\r\n prevents further parsing; potential for substantial data loss

calmofthestorm commented 4 years ago

Found another weird case. Strange line endings prevent Orgize from parsing anything after them. If this occurs early in the org file, it can lead to substantial data loss.

fn main() {
    // According to the spec, this is two headlines.
    // org-element parses it as two headlines.
    // Per discussion on https://github.com/PoiScript/orgize/issues/19 I could understand parsing it as three headlines instead.
    // Orgize currently parses it as 1 headline, which is clearly wrong.
    let org = orgize::Org::parse("* \n*\r\n* \n");
    let headline_count = org.headlines().count();
    println!("Orgize parsed {} headlines.", headline_count);
    assert!(headline_count == 2 || headline_count == 3);

    // Orgize seems unable to parse any further headlines after that one.
    let org = orgize::Org::parse("* \n*\r\n* A\n* B\n* C\n* D\n* E\n* F\n* G\n* H\n* I\n* J\n* K\n");
    let headline_count = org.headlines().count();
    println!("Orgize parsed {} headlines.", headline_count);
    assert!(headline_count == 12 || headline_count == 13);

    // If written out, this causes data loss.
    let mut fd = iobuffer::IoBuffer::new();
    let mut s = String::default();
    org.write_org(&mut fd).unwrap();
    fd.read_to_string(&mut s).unwrap();

    // Output: After parse -> emit: "* \n"
    println!("After parse -> emit: {:?}", &s);
}

calmofthestorm commented 4 years ago

I found the problem, but I'm not sure how to fix it. parse_headline takes one headline, and then continues to take lines until it encounters a headline not below its level. parse_headline_level will return that the "*\n" is a headline of level 1, so it won't be absorbed into the previous headline's body. But when we then go to parse that headline, there are remaining characters on the line, and so it is not recognized as a headline.
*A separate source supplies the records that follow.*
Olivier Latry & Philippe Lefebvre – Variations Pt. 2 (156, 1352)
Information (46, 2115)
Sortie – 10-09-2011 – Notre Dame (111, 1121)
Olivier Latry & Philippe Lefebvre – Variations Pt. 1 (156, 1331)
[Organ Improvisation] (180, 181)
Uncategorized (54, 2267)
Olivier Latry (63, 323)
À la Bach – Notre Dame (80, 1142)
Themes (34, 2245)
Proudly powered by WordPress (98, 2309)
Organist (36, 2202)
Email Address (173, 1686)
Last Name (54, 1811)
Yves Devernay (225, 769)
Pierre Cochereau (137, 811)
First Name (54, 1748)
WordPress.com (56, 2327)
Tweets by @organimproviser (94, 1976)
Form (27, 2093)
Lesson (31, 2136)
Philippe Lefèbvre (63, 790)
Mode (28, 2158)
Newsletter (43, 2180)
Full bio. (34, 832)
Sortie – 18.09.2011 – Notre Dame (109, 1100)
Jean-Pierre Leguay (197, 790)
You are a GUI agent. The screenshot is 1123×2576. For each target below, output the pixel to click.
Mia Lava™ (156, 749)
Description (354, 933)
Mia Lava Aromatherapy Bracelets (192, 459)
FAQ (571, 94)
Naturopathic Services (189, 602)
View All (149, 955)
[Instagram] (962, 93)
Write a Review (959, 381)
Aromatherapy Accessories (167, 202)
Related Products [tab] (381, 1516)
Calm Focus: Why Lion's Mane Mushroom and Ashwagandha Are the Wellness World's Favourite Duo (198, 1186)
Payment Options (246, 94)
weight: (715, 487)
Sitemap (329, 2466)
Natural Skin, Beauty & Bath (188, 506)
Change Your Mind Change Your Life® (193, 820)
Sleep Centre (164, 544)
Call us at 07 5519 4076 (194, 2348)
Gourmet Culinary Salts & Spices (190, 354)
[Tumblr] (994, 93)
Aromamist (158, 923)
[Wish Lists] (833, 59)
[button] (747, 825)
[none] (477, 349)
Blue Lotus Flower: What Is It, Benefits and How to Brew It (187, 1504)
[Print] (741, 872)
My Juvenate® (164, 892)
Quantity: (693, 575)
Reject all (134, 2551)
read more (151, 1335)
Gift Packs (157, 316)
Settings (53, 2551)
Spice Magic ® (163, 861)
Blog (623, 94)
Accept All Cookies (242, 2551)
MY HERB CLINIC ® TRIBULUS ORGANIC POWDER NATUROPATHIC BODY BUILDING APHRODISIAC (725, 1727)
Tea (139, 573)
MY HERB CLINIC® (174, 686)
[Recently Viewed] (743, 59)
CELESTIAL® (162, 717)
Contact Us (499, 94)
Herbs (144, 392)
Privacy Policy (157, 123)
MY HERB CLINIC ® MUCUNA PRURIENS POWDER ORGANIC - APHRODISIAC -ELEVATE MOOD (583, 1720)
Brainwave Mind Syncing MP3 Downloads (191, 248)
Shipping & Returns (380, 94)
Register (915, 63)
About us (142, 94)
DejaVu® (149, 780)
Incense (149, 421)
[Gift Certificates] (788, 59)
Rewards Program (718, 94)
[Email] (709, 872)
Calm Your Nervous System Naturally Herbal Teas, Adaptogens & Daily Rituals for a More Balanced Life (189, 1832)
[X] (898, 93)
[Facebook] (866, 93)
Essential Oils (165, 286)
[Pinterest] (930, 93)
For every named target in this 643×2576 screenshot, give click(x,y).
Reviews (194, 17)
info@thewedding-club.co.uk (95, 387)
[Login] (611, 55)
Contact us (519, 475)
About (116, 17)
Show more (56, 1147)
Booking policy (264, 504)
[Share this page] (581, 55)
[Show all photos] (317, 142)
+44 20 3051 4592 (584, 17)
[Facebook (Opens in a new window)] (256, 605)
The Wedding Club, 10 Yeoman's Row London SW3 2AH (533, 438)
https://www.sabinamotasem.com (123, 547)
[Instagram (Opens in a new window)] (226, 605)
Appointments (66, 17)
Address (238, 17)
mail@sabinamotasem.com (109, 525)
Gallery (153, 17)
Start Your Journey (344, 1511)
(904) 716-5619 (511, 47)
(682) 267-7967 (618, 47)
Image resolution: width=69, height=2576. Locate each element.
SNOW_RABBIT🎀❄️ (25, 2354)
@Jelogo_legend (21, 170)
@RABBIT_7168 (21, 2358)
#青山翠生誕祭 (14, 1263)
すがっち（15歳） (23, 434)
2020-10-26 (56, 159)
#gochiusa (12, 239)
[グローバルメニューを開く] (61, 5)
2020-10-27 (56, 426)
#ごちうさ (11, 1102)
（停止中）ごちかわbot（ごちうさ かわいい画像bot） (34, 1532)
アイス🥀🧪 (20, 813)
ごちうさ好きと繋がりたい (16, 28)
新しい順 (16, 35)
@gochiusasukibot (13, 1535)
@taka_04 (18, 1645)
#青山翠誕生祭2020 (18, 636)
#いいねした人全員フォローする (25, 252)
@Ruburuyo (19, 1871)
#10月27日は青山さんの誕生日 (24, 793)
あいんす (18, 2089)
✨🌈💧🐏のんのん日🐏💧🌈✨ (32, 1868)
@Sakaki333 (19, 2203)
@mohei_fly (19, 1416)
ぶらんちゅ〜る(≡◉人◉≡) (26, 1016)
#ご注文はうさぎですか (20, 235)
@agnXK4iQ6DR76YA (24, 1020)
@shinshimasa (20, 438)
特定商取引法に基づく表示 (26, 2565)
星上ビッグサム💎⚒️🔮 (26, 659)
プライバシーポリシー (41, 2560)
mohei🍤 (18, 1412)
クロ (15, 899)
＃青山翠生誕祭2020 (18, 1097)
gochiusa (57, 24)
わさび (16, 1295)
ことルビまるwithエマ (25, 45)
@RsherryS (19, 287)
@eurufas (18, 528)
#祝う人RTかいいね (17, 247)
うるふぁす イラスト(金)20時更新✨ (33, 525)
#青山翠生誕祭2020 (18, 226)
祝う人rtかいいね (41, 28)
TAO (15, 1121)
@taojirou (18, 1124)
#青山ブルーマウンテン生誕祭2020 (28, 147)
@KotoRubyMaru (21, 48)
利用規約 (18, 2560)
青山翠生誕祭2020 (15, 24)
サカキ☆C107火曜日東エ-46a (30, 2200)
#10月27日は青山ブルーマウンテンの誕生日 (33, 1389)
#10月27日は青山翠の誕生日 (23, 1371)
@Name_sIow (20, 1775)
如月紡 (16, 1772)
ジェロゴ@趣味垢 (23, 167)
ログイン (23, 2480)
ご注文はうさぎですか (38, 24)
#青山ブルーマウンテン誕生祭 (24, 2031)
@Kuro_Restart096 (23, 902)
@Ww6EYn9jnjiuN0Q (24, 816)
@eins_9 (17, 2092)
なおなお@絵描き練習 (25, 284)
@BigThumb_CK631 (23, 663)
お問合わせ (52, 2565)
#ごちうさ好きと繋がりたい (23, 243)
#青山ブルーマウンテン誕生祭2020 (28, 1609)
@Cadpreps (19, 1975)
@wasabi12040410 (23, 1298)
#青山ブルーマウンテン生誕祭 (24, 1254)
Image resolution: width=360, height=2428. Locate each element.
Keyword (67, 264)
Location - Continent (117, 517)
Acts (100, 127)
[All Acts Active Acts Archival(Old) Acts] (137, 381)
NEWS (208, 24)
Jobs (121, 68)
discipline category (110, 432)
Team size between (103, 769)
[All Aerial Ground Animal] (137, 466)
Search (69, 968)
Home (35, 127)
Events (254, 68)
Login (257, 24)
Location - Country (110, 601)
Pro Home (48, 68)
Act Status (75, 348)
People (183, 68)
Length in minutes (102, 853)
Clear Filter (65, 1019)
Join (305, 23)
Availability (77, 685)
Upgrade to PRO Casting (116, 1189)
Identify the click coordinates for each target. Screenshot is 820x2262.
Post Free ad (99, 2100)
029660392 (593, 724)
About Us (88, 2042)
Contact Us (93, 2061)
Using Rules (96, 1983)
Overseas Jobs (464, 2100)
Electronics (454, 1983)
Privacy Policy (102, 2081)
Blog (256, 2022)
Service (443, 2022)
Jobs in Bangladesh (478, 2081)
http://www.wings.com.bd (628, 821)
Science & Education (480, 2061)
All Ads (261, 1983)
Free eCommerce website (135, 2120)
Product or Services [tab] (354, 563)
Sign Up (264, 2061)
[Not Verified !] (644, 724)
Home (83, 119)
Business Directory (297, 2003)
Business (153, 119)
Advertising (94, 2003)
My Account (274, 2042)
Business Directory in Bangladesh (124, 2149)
Thus, it is interpreted as not part of the body when building the previous, yet not a new headline when building the next.

Do you remember why this is operating line by line like this instead of using nom to handle headline parsing? Is it a performance issue? This seems like it could have many edge cases that would be tricky to get right. If it's hard to parse recursively with nom, it would be possible to parse the document into flat headlines in one pass and then build the recursive tree structure after the fact.

I did come up with some more interesting cases that should be considered for a solution here. I'm not confident with the assertions I chose, as many of these could be interpreted a few ways.

    assert_eq!(0, Org::parse("").headlines().count());

    for input in &["*", "* a", "* a\n", "*\r* Hello", "*\r\n", "* a\r", "* a\r\n"] {
        println!("{:?}", input);
        assert_eq!(1, Org::parse(input).headlines().count());
    }

    for input in &[
        "* a\n*",
        "* a\r\n*",
        "* a\r\n* b",
        "* a\n* ",
        "* a\n* \n",
        "* \n*\r\n* \n",
    ] {
        assert_eq!(2, Org::parse(input).headlines().count());
    }

PoiScript commented 7 months ago

I could understand parsing it as three headlines instead.

Org syntax now specifies that, in headline, asterisks character can only be followed by space character. So parsing "* \n*\r\n* \n" will returns two headlines:

DOCUMENT@0..9
  HEADLINE@0..6
    HEADLINE_STARS@0..1 "*"
    WHITESPACE@1..2 " "
    NEW_LINE@2..3 "\n"
    SECTION@3..6
      PARAGRAPH@3..6
        TEXT@3..6 "*\r\n"
  HEADLINE@6..9
    HEADLINE_STARS@6..7 "*"
    WHITESPACE@7..8 " "
    NEW_LINE@8..9 "\n"

If written out, this causes data loss.

In v0.10, the parser are 100% lossless. we have tons of debug_assert! to ensure that.

Do you remember why this is operating line by line like this instead of using nom to handle headline parsing? Is it a performance issue?

Yes, it's mostly for performance issue. When we know exactly where the headline will end, we can avoid throwing error from parser, which causes nom to reparse everything.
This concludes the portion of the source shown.